I've never heard selecting a rifle primer type based on chamber pressure. In fact, I run standard LR primers in my 270 Win with hot loads - and never had an issue. The 270 Win is about as high of a psi cartridge there is (65kpsi).
The primer cup material varies from each manufacturer with federal most always being the softest and it does have a lot to do with piercing issues and almost everyone runs standard primers in the 270
 
I can guarantee you put a 6.5 rem primer in a creed. running a upper end load or similar cartridge and it will Pierce.
Same goes for a cci400 vrs 450

I have experimented with small primer and large primer Lapua 6.5 Creedmoor brass. Each of my handloads loads get me 2900 to 3000 ft./s which is definitely on the upper end. I saw very little velocity variation between the two. however, I did see lower ES/SD using the small primers. I even drilled out the small primer brass to the same size/hole as would be in a large primer case. This actually netted me slightly higher velocity and still maintain the lower ES/SD. If small primers are thinner I didn't notice it.
 
I have experimented with small primer and large primer Lapua 6.5 Creedmoor brass. Each of my handloads loads get me 2900 to 3000 ft./s which is definitely on the upper end.
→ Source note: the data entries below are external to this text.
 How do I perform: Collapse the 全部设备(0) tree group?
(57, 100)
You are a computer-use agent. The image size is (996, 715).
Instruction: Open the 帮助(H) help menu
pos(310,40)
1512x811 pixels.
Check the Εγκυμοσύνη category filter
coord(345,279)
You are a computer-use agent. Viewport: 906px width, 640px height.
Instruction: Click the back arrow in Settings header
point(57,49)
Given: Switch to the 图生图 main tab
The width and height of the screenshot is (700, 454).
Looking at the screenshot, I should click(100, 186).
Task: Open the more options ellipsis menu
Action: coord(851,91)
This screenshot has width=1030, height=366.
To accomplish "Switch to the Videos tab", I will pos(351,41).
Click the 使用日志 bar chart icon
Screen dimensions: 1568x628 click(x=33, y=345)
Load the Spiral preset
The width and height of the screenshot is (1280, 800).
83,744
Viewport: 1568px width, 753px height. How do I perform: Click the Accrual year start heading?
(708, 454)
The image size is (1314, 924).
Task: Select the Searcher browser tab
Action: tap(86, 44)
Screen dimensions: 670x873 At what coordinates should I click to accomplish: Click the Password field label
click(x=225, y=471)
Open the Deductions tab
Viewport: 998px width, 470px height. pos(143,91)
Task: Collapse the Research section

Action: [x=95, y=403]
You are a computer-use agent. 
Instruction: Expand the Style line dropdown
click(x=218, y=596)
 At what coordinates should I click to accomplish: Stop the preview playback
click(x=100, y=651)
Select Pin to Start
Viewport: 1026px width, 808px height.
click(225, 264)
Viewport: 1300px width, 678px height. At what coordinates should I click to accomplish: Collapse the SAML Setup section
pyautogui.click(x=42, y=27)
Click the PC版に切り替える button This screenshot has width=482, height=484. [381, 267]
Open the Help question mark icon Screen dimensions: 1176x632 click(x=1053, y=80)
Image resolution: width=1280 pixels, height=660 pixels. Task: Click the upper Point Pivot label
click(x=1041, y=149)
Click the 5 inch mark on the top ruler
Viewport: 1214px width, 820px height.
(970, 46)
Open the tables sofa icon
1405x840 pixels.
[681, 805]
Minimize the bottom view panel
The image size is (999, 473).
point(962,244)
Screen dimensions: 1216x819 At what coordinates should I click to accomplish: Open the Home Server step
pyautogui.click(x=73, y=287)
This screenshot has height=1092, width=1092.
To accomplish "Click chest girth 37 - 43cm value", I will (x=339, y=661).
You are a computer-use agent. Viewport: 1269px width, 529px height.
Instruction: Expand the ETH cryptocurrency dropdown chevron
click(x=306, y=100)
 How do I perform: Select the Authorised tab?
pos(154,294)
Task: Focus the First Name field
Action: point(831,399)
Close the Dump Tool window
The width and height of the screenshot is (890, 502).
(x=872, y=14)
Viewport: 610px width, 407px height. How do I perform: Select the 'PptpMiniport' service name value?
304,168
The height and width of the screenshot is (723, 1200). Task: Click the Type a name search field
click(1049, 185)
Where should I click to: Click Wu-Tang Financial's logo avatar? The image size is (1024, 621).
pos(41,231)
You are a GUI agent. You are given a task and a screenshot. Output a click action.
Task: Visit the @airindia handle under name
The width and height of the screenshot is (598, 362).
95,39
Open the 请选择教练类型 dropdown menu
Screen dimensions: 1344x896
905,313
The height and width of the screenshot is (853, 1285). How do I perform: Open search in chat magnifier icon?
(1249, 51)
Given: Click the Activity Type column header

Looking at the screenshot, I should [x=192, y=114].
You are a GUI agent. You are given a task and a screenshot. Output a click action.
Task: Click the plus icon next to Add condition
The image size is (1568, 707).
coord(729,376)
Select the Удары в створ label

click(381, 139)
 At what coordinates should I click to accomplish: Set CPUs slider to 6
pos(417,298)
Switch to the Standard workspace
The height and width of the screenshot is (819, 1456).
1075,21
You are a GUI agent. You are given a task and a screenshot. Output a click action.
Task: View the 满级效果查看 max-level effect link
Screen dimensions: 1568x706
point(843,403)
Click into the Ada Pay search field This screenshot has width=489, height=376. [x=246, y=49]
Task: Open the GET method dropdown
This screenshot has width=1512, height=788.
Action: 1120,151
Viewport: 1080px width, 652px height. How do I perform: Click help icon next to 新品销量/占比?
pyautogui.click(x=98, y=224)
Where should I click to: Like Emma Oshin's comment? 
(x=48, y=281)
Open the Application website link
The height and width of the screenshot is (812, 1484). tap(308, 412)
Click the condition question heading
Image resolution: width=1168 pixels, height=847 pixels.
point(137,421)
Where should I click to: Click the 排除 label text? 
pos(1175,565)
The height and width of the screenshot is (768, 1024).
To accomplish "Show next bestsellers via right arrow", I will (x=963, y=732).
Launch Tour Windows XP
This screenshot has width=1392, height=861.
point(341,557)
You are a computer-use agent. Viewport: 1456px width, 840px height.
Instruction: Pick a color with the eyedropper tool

I saw very little velocity variation between the two. however, I did see lower ES/SD using the small primers. I even drilled out the small primer brass to the same size/hole as would be in a large primer case. This actually netted me slightly higher velocity and still maintain the lower ES/SD. If small primers are thinner I didn't notice it.
Which SR did you use?
 
Large rifle are supposed to be the same thickness, but like someone posted federal are perhaps softer. Thus I've read warnings about their use in semi-autos, especially the m1. Now I don't know this from personal experience but I do know I use cci 34 only in the Garand. I have a dpms 300 saum that will pierce any lr primer with loads using bullets over 168 gr, including the 34s. Thus the reason many ar10 sized rifles in calibers other than 308 now use the smaller firing pin size, usually called a high pressure bolt. My dpms g2 uses that and no issues.

Small rifle I can tell for sure, cci 400 are thinner and pierce easily. I have a tc compass 204 that due to sloppy firing pin fit is a piercing sob. So no more 400s in my 204 loads for that rifle.

Btw, thanks to the link from the article above, that's a good read.